:: Recorded data
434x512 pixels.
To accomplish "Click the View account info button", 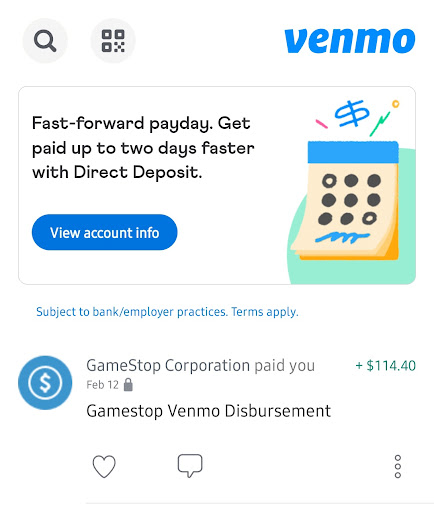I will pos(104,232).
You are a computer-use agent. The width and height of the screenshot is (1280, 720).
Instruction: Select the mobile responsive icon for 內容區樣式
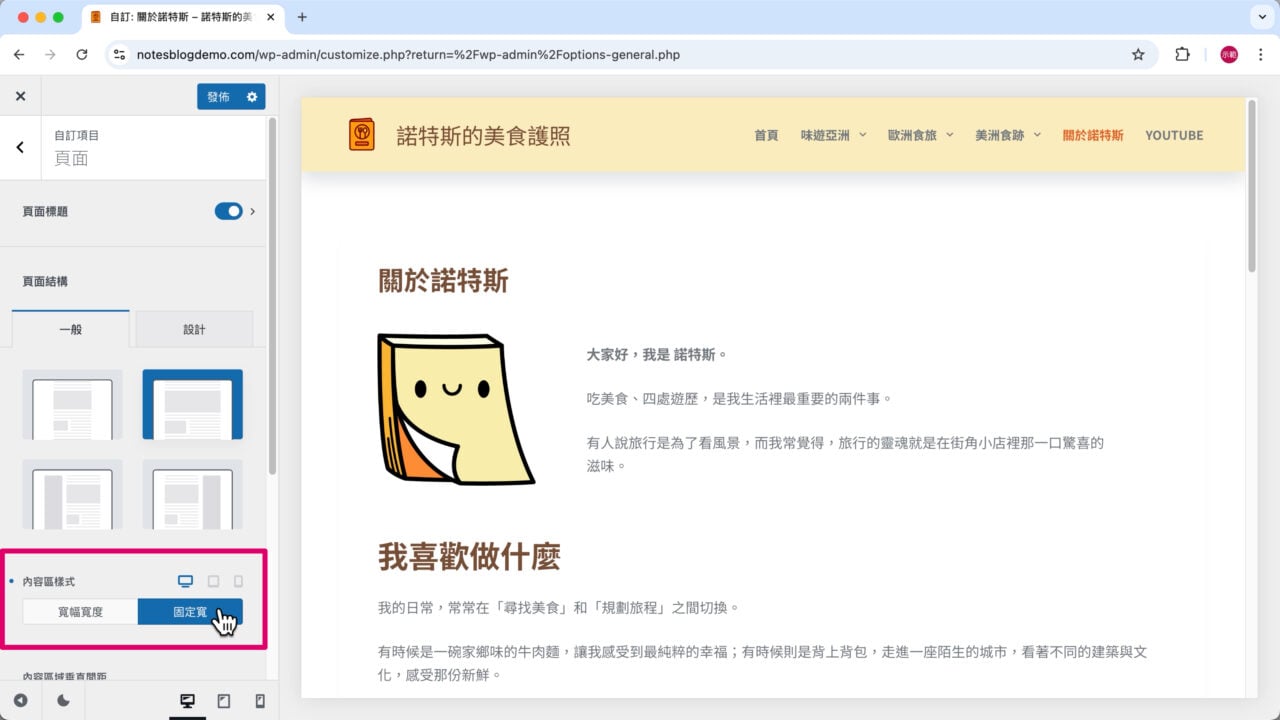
::::
:: Recorded data
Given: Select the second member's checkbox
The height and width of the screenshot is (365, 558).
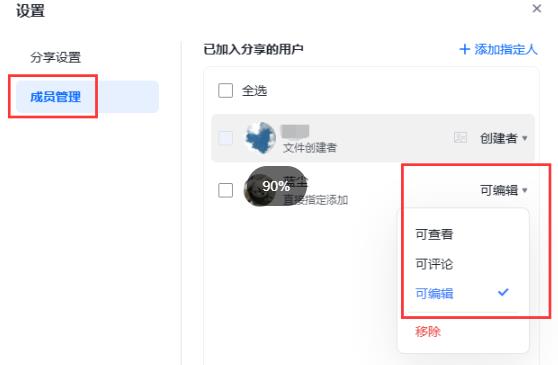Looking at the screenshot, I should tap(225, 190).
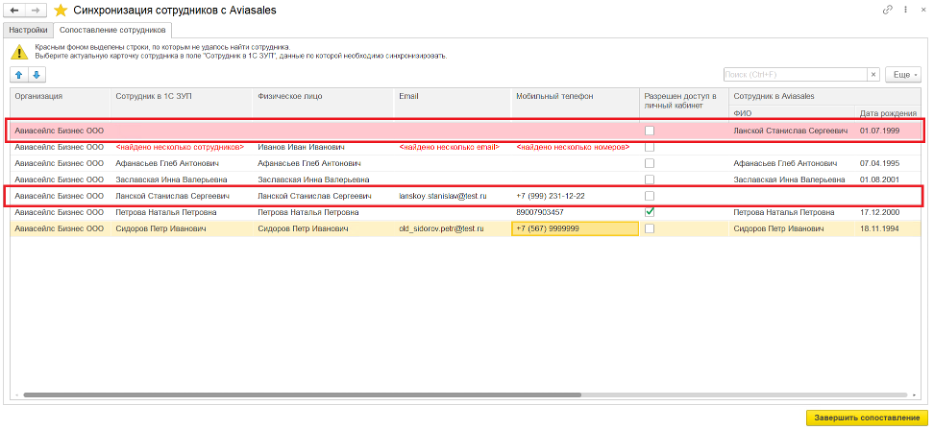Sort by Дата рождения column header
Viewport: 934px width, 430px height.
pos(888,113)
::::
- Work request:
Within the records above, determine the number of lines that hold the word "Select" and return only that value.

- Completed task:
2